I signed this pledge earlier today. If you want to sign, go to http://www.liveearthpledge.org/

Like my seven personal resolutions, these seven planetary resolutions seem daunting. What if I have the same difficulty with them that I have with my personal resolutions?

The answer is in partnerships. We need to partner with each other to make our resolutions happen—by supporting and challenging each other. My wife Rosie encourages me on my personal resolutions.

And this spring, we worked as partners to make a difference in how we live on the planet: we installed extra loft insulation, a more efficient boiler, single switches to easily shut off our electronic gear, and solar panels to provide hot water. We now get almost all the hot water we need from the sun, so we don’t need to use oil.

The Live Earth experience today takes me back 37 years. I was working with my high-school students on a school assembly about saving the planet. Our assembly was one of thousands on 22 April 1970: the first Earth Day. I remember the amazing feeling of discovering how many other people also cared about the planet. There were all sorts of partners out there that I didn’t know about.

According to Wikipedia, “Senator Gaylord Nelson stated that Earth Day "worked" because of the spontaneous response at the grassroots level. Twenty million demonstrators and thousands of schools and local communities participated. He directly credited the first Earth Day with persuading U.S. politicians that environmental legislation had a substantial, lasting constituency. Many important laws were passed by the Congress in the wake of the 1970 Earth Day, including the Clean Air Act, laws to protect drinking water, wild lands and the ocean, and the creation of the United States Environmental Protection Agency.”

Imagine the impact on the planet as the Live Earth movement produces the same kind of constituency at the global level: millions of partners working together to protect the planet.

One of the things that I remember from that first Earth Day was that we asked each person to make just one lifestyle change. The idea was that if each of us did one thing, the cumulative effect would be enough.

But it has not been enough. Now we all need to do more than just one thing. And, on this special day, seven things seem to be the minimum.

We do need partners to encourage and support us. Two weeks ago, I was back in Bangkok to do more work with the World Food Programme. We began as we have in other sessions, with an Appreciative Inquiry process of telling stories. This time the focus was on how we build successful partnerships. I asked people to create images of partnership successes as children, as well as later on at work and away from work.

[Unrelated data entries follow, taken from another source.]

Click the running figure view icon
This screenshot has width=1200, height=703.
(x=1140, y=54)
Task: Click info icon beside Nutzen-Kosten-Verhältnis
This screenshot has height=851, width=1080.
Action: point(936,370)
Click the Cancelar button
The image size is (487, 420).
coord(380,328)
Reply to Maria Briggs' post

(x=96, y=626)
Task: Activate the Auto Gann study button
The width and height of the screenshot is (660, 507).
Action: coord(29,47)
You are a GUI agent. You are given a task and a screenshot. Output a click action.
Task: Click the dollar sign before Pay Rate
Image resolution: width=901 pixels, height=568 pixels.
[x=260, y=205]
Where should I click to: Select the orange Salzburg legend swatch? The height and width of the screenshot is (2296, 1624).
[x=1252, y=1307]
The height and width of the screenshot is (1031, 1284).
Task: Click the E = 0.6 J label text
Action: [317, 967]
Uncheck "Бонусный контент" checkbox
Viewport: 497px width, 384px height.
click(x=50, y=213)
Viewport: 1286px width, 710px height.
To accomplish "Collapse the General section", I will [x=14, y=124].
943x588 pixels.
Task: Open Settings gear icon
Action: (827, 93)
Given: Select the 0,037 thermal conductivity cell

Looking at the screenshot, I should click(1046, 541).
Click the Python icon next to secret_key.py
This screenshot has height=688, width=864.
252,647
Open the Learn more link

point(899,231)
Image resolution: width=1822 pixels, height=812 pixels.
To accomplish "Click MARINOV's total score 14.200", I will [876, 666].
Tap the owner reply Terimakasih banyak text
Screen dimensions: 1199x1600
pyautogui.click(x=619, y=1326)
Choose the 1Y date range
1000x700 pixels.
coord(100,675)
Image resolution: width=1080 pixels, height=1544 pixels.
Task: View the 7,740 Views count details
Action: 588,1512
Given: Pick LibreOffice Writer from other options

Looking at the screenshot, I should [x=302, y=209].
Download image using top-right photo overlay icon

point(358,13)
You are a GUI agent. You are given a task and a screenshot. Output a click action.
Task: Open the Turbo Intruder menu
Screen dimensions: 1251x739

Parichat created a beautiful image. She drew a seesaw with two little girls on it. The one up in the air is reaching for the fruit from a tree above her head.

Parichat told this story about her image: “When I was young, my mother was worried about the busy street outside so she didn’t let me leave the garden to play outside. When I was four and went to school for the first time, I was so excited that I forgot to cry. Other children were crying but I was just excited to be at school. I went to the play area and found this strange thing that I later learned is called a seesaw. I got on it but I couldn’t make it work. Later I watched another girl get on it but she could not make it work either. It took us some time but we finally learned how to make it work, by balancing each other so that one went up while the other went down. And we learned that the one who was up could reach the fruit on the tree and share it with the other one. So I learned about balancing and partnership on a seesaw.”

As I re-read Parichat’s story, I realise that the point of a seesaw (and a partnership) is that we need to support each other and encourage each other. I can’t save either the planet or myself all on my own. I need to partner with you and help you sometimes just as you help me other times.

When I was a child, we called the seesaw a teeter-totter. The world now is both teetering and tottering. Bringing peace to the world and preserving a world in which to enjoy that peace will take lots of partnership and lots of willingness to let go of power and privilege so that the other person can sometimes reach the fruit on the tree. And share the fruit.

I look forward to being partners with you on the seesaw.